◆ Work item ◆
Apart from the pictures, every entry below should be repeated exactly.

◆ Supplied records ◆
•••••

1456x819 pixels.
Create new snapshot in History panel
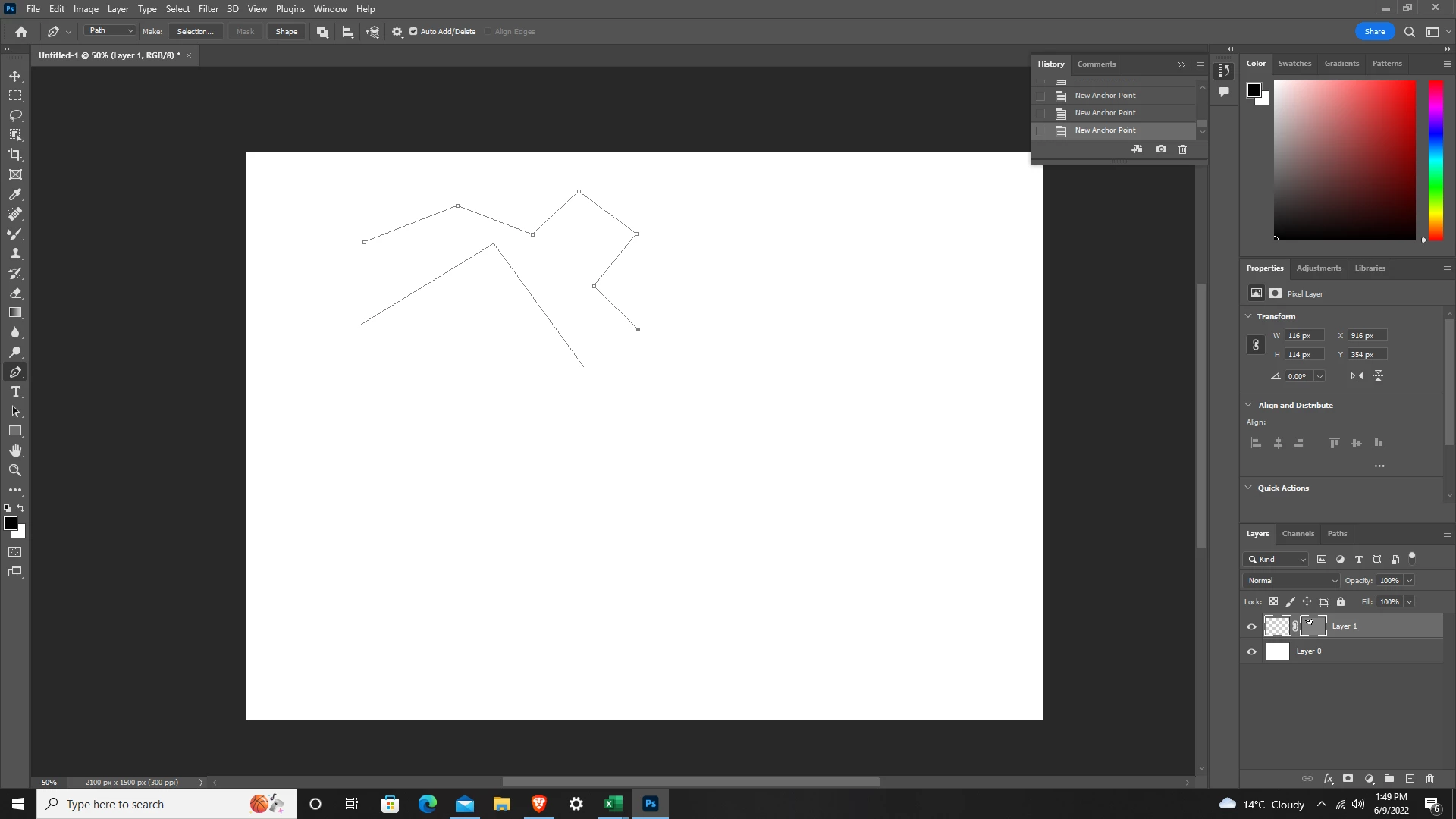1161,149
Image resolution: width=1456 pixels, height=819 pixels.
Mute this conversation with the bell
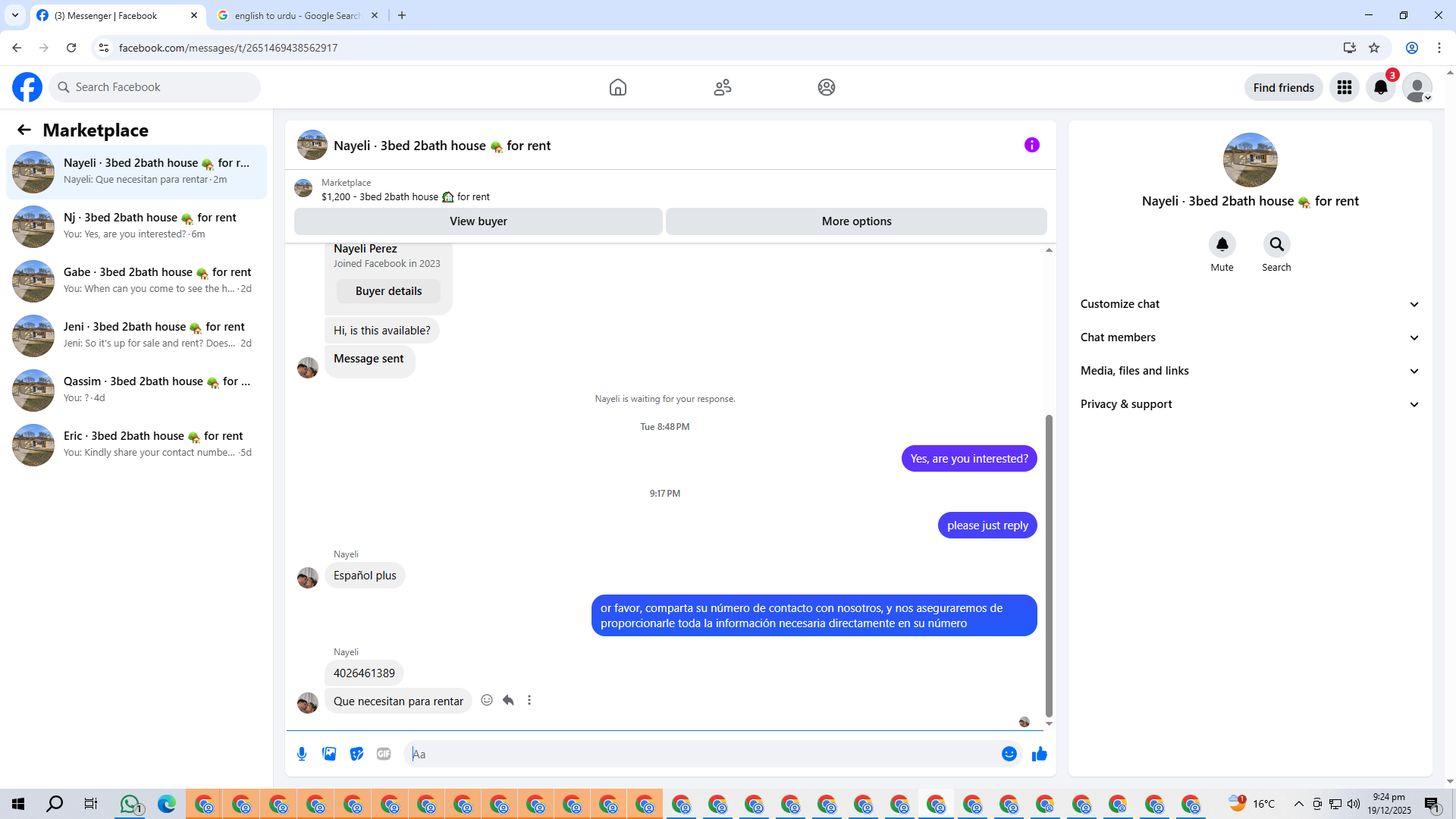1222,244
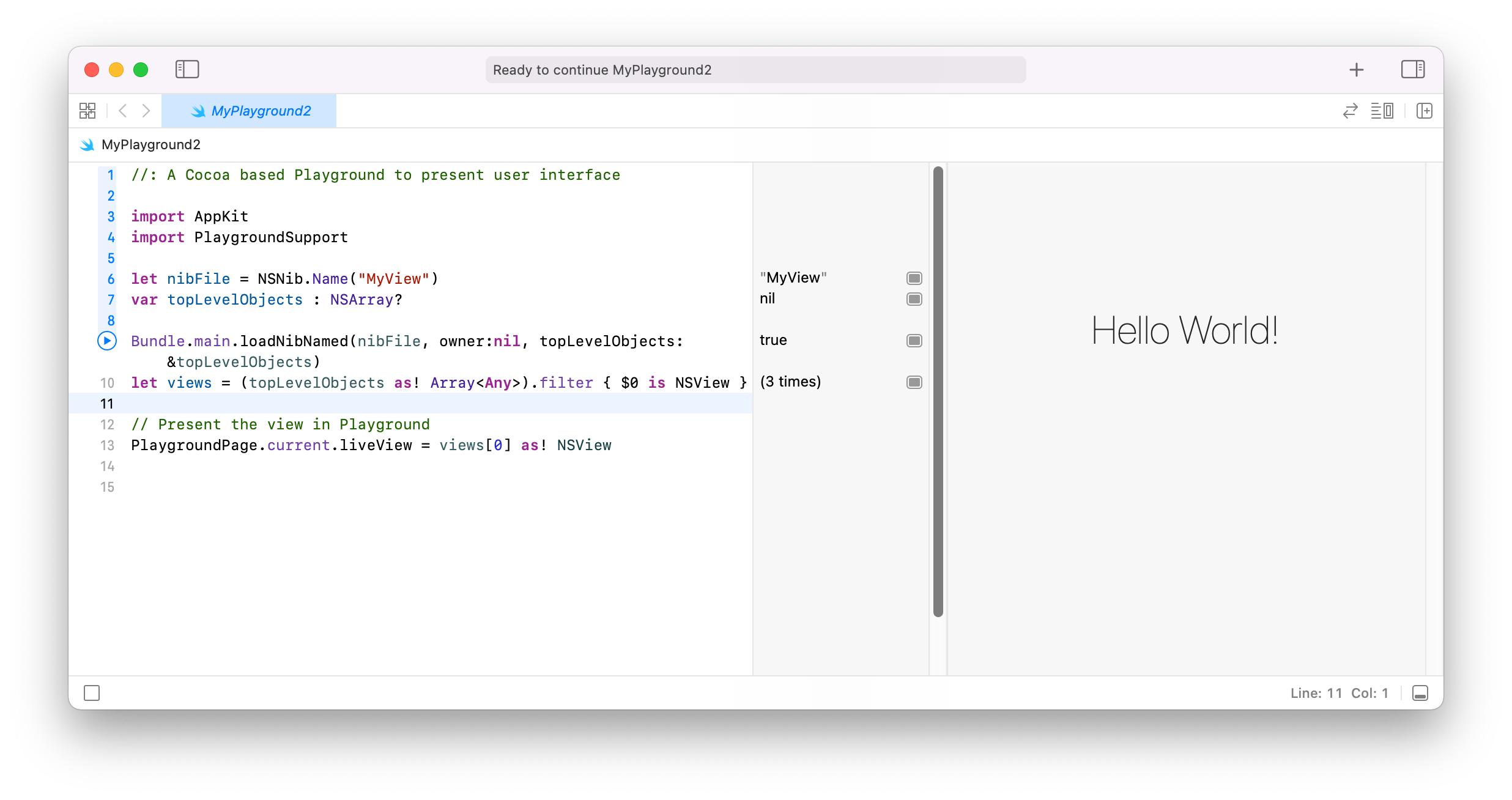This screenshot has width=1512, height=800.
Task: Add a new editor split pane
Action: click(1425, 111)
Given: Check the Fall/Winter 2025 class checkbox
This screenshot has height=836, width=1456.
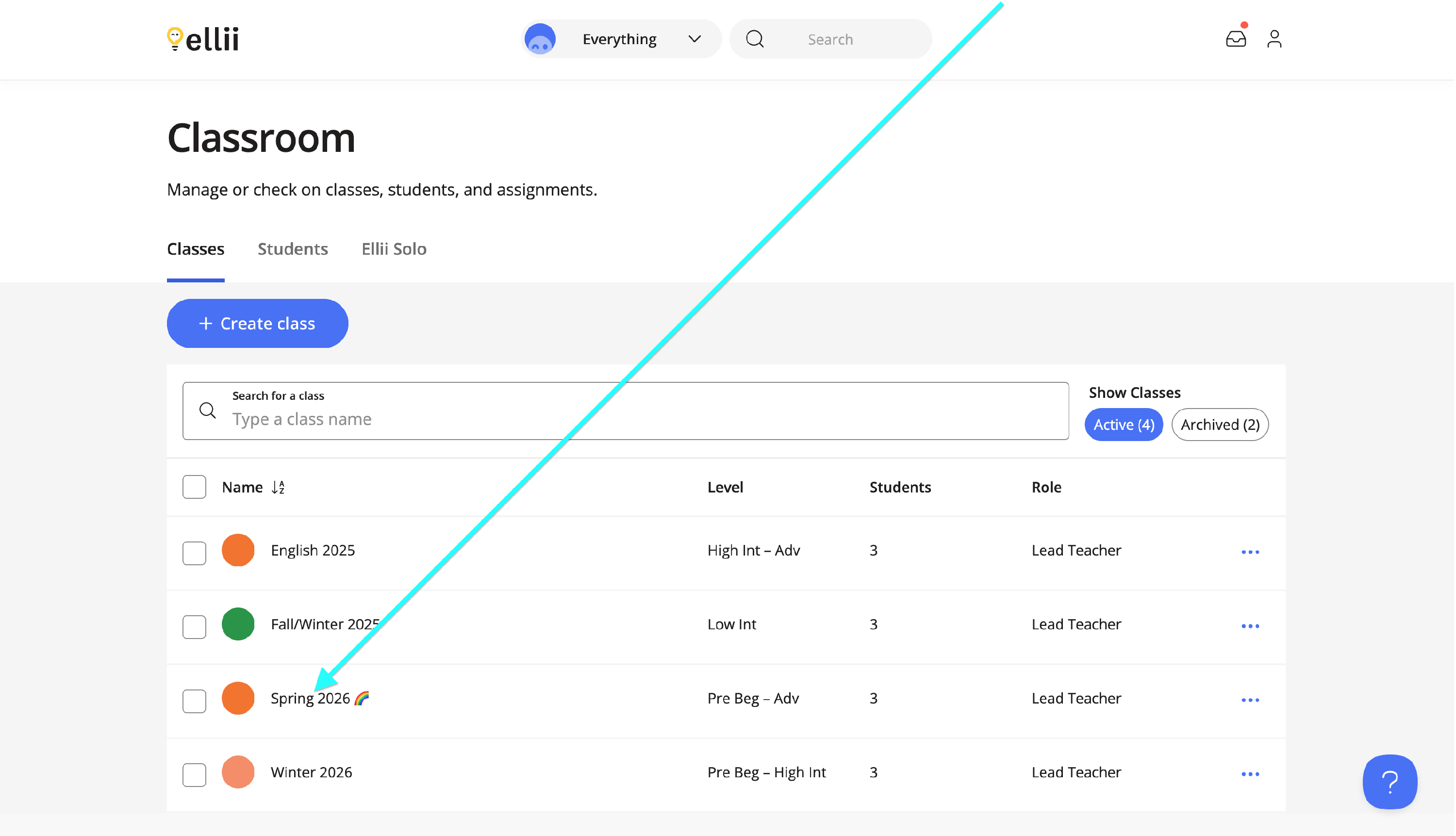Looking at the screenshot, I should pos(194,627).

•••••

◆ Reply ◆
1456x819 pixels.
Create new snapshot in History panel
1161,149
Image resolution: width=1456 pixels, height=819 pixels.
Mute this conversation with the bell
1222,244
This screenshot has width=1512, height=800.
Task: Add a new editor split pane
Action: click(1425, 111)
Given: Check the Fall/Winter 2025 class checkbox
This screenshot has height=836, width=1456.
Looking at the screenshot, I should pos(194,627).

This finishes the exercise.